Directions for this task: Search the records for "parcel". Report every line where it occurs.

Collected data entries
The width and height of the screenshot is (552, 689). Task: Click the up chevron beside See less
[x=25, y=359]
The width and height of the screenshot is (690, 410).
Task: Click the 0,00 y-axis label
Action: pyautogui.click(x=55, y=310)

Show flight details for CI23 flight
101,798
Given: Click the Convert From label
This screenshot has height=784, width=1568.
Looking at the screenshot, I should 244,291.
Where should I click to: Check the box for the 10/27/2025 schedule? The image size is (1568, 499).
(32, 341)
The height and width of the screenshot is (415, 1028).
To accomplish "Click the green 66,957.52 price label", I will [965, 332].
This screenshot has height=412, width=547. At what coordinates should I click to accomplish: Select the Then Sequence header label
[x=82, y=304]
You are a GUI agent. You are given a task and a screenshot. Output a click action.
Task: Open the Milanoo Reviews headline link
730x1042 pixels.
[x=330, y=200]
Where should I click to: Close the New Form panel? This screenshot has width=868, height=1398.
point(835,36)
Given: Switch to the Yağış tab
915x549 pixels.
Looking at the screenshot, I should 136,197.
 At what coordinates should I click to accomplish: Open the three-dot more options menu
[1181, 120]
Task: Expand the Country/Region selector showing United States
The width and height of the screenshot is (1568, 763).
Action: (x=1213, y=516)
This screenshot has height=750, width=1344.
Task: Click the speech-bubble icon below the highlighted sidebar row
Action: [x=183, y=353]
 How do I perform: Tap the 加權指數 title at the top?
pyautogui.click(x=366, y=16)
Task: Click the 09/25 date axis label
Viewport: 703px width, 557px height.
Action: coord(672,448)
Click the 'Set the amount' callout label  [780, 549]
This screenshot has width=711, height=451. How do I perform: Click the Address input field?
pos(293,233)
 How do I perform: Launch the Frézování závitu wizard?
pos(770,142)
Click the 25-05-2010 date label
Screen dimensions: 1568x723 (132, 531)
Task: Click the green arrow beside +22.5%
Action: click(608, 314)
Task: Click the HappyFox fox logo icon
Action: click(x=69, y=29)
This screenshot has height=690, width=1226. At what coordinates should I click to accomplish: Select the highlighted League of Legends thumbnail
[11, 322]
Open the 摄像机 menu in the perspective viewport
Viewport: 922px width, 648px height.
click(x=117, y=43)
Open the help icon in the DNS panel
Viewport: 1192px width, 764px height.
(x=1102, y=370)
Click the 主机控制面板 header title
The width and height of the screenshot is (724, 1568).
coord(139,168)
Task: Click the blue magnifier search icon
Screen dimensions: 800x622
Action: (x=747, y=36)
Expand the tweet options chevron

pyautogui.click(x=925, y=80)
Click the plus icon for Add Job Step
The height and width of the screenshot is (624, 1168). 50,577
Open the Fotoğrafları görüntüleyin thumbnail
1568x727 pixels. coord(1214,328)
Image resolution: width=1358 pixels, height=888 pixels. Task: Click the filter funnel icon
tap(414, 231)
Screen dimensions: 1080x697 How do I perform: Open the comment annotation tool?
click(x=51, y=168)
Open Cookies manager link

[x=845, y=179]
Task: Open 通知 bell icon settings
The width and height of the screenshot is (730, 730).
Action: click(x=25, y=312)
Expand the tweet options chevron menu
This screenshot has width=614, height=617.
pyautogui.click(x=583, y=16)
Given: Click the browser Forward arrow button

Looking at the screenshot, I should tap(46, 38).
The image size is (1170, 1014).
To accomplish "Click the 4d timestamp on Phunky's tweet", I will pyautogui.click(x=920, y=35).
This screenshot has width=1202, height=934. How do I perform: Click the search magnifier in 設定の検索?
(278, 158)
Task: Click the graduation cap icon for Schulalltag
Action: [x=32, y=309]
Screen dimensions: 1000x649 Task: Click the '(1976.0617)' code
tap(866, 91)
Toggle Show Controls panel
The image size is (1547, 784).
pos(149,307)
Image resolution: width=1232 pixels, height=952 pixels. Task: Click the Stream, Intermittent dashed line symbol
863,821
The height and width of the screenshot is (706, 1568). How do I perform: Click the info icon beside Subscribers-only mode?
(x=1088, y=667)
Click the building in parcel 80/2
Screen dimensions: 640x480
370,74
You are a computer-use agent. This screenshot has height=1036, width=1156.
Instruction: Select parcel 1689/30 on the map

Solution to the problem:
Click the building in parcel 80/2
Instruction: Select parcel 1689/30 on the map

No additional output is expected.